JIT-compiling code to match regular expressions
===============================================

This is a small demo, showing how to generate regular expression matchers using LLVM.
It is inspired by the great Weighted Regular Expressions paper (http://sebfisch.github.com/haskell-regexp/).

There is no documentation so far, only copies of mailing list communication.

Introduction (28.7.2010)
------------------------
Taking a quick look at the PyPy blog post on JIT code generation for regular expressions, I thought it would be fun to implement a generator using the excellent LLVM bindings for haskell.

The attached prototype does not scale for larger regexp, is mostly untested and probably unoptimized, but is quite a bit faster than ruby and python's re, with the code generation core only spanning 25 lines.

Here is a biased (because the LLVM stuff needs to use bytestrings) and completely unrepresentative comparison for the "even number of c's" regular expressions:

> ruby -e 'print("accbccacbc" * 10000000)' > test.in

> # Using weighted-regexp-0.2.0.0 and the RE from the paper
> time ./TestWeightedRegexp < test.in # using the RE from the paper
       58.34 real        56.65 user         1.10 sys

> time ruby -e 'gets =~ /\A(?:[ab]*c[ab]*c)*[ab]*\Z/' < test.in
        7.42 real         6.23 user         1.03 sys

> time ./Grep '([ab]*c[ab]*c)*[ab]*' < test.in
        0.96 real         0.79 user         0.16 sys

For large regular expressions, the generated bitcode serves as a good stress test for LLVM's backend ;) 

Rough Functionality (30.7.2010)
-------------------------------

The current implementation works as follows:

It generates an LLVM function which matches a bytestring against a given  regular expression. The state of the 'automaton' consists of one bit for
each leaf of the regexp AST, corresponding to the marks in the article's figure. It then generates straight-line code updating the state given an input character (generateRegexpCode and matchCharSet in Text.RegExp.LLVM).

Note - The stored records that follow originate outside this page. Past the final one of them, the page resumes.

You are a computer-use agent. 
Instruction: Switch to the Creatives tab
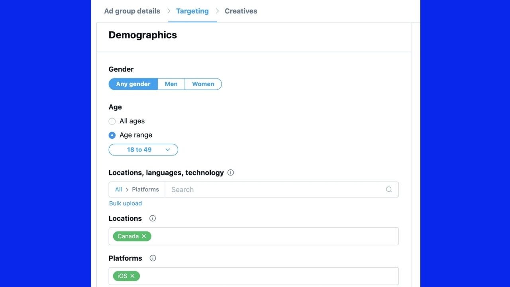click(241, 11)
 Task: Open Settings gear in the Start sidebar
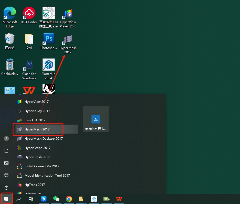click(6, 175)
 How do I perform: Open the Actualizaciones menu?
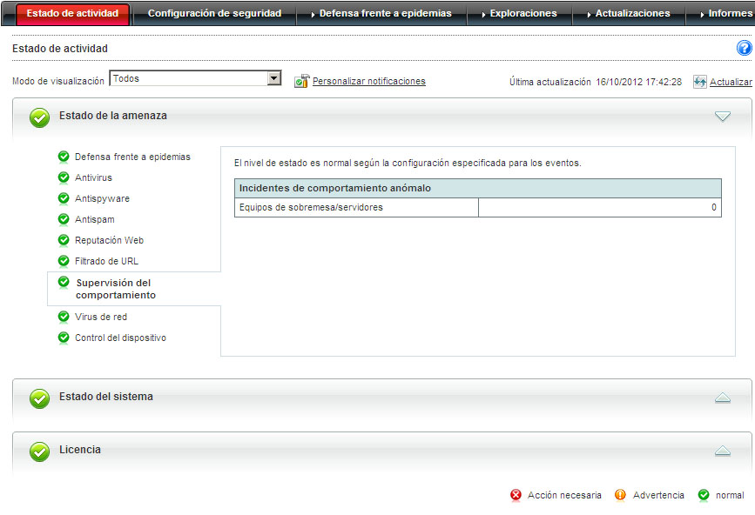(632, 14)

For example, for matching '.a' , the generated code looks like this in a simplified pseudo code notation:

> ... next ~ first character matched
> ... ch   ~ input character
>   next1 = bitmask[0]              -- was '.' marked ?
>   bitmask[0] = next               -- mark '.' if initial
>   next2 = bitmask[1]              -- was 'a' marked ?
>   bitmask[1] = ch == 'a' && next1 -- mark 'a' if '.' was marked                                          
                                    -- and input is 'a'

At the end of the string, code is generated to check whether the automaton is in a final state (genFinalStateCheck). In the example above, this corresponds to

>   final = bitmask[1]

The rest is either LLVM boilerplate (regexMatcher) or adaptions from weighed-regexp. Additionally, I've adapted the Parser.y from weighted-regexp, but some things (e.g. character classes like \w) are not implemented.

Generating one big basic block for the whole regular expressions does not work well when there are more than a few thousand nodes in the AST. Using functions for large regular expressions and loop for repititions would be one solution. The other problem is that the matcher only operates on Word8s at the moment.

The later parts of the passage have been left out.